AUFGABE 1:
Gib den Abschnitt des Bundesgerichtsurteils beginnend bei „Art. 8 und 9“ und endend bei „16. April 2002.“ erneut wieder. Tausche dabei „Staatsrechtliche Beschwerde“ gegen „Verwaltungsgerichtsbeschwerde“ aus.
AUFGABE 2:
Von welchem Datum ist der Entscheid des Obergerichts, gegen den sich die Beschwerde im Bundesgerichtsurteil richtet?
AUFGABE 3:
Setze das Bundesgerichtsurteil dort fort, wo sein Text endet.

SEITE:
::::::::::
Bundesrichter Schubarth, Präsident, 
Bundesrichter Schneider, Karlen, 
Gerichtsschreiber Näf. 
 
X.________, 
Y.________, 
Beschwerdeführer, 
beide vertreten durch Fürsprecher Dr. Francesco Bertossa, Zeughausgasse 29, Postfach 5460, 3001 Bern, 
 
gegen 
 
1. A.________, 
2. B.________, 
3. C.________, 
4. D.________, 
5. E.________, 
6. F.________, 
7. G.________, 
8. H.________, 
9. I.________,, 
10. K.________, 
11. L.________, 
12. M.________, 
Beschwerdegegner, 
alle vertreten durch Fürsprecher Thomas Marfurt, Advokatur Bubenberg, Schanzenstrasse 1, 3000 Bern 7, 
Obergericht des Kantons Bern, 1. Strafkammer, Postfach 7475, 3001 Bern. 
 
Art. 8 und 9 BV (Strafverfahren; Willkür, Rechtsverweigerung; Legitimation zur Appellation, Privatklägerschaft; Art. 47 und Art. 335 Ziff. 2 StrV/BE), 
Staatsrechtliche Beschwerde gegen den Entscheid des Obergerichts des Kantons Bern, 1. Strafkammer, vom 16. April 2002. 
 
Sachverhalt: 
A.
::::::::::
DATENAUSZUG:

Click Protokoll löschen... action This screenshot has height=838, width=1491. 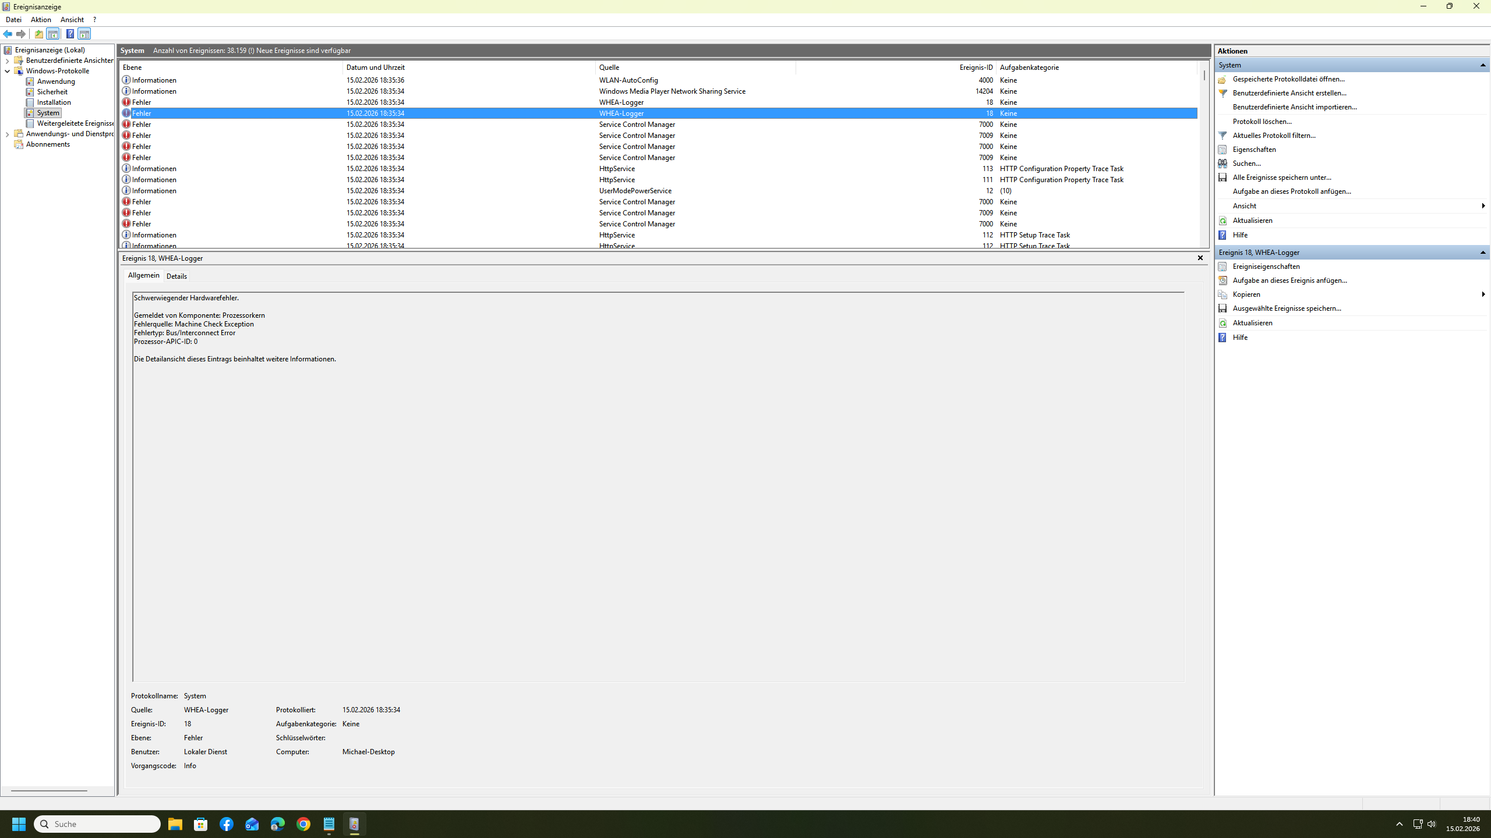[x=1262, y=122]
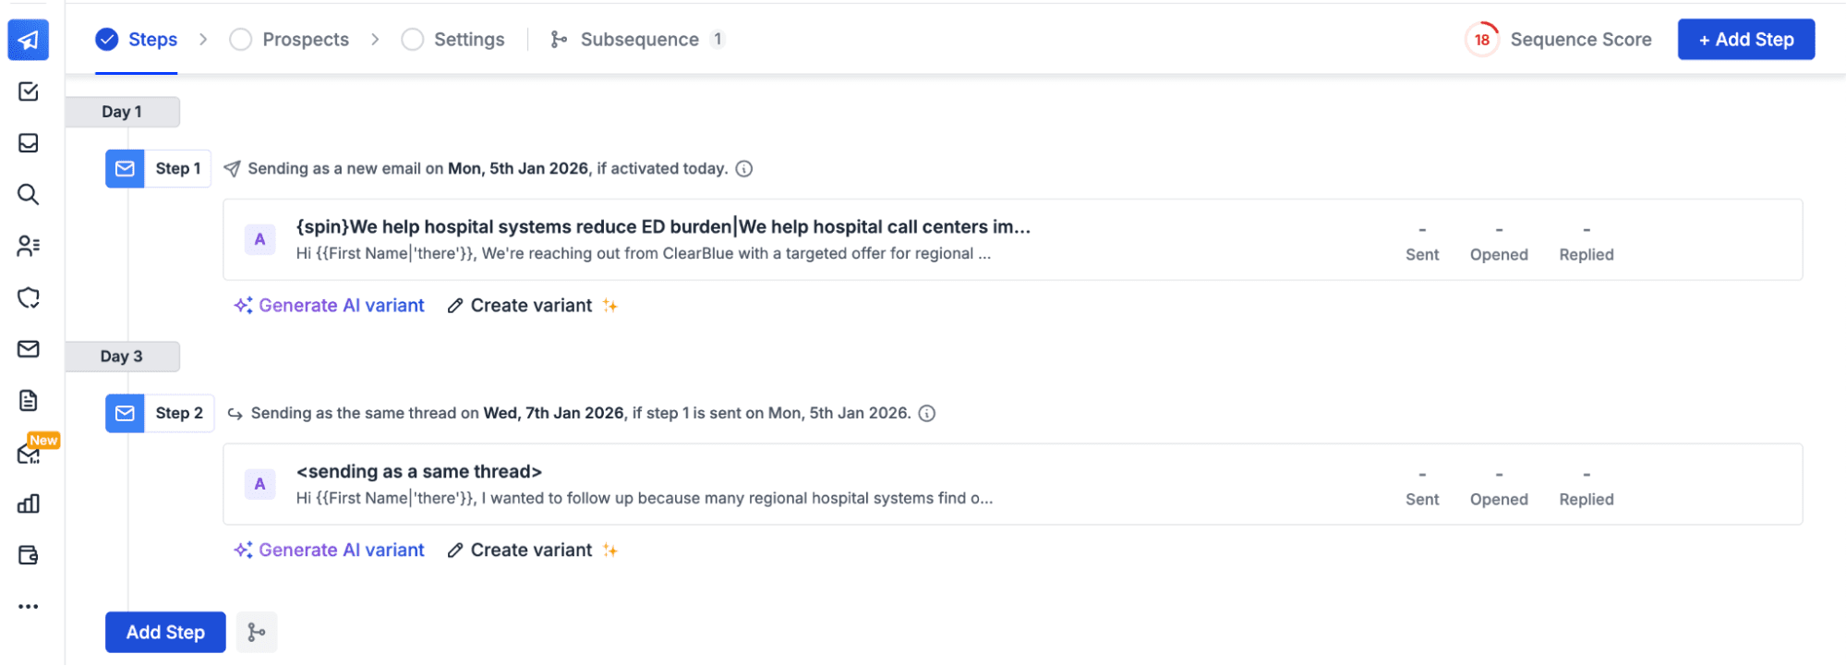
::::::::::
ERWARTETE AUSGABE 1:
Art. 8 und 9 BV (Strafverfahren; Willkür, Rechtsverweigerung; Legitimation zur Appellation, Privatklägerschaft; Art. 47 und Art. 335 Ziff. 2 StrV/BE), 
Verwaltungsgerichtsbeschwerde gegen den Entscheid des Obergerichts des Kantons Bern, 1. Strafkammer, vom 16. April 2002.

ERWARTETE AUSGABE 2:
Vom 16. April 2002.

ERWARTETE AUSGABE 3:
Am 26. September 1995 reichte das armenische Komitee für die "Gedenkfeier an den armenischen Völkermord vor 80 Jahren" eine mit etwa 5000 Unterschriften versehene Petition an die eidgenössischen Räte ein, in welcher diese aufgefordert wurden, "die nötigen politischen Schritte einzuleiten, um den Tatbestand des Genozids an den Armeniern als Völkermord anzuerkennen und zu verurteilen" (siehe AB 1996 N 41 f.). In der Petition wurde ausgeführt, dass im Jahre 1915 im Osmanischen Reich Hunderte armenische Intellektuelle verhaftet und hingerichtet worden seien und im Anschluss daran ein geplanter Völkermord stattgefunden habe, dem rund 1,5 Millionen Armenier zum Opfer gefallen seien.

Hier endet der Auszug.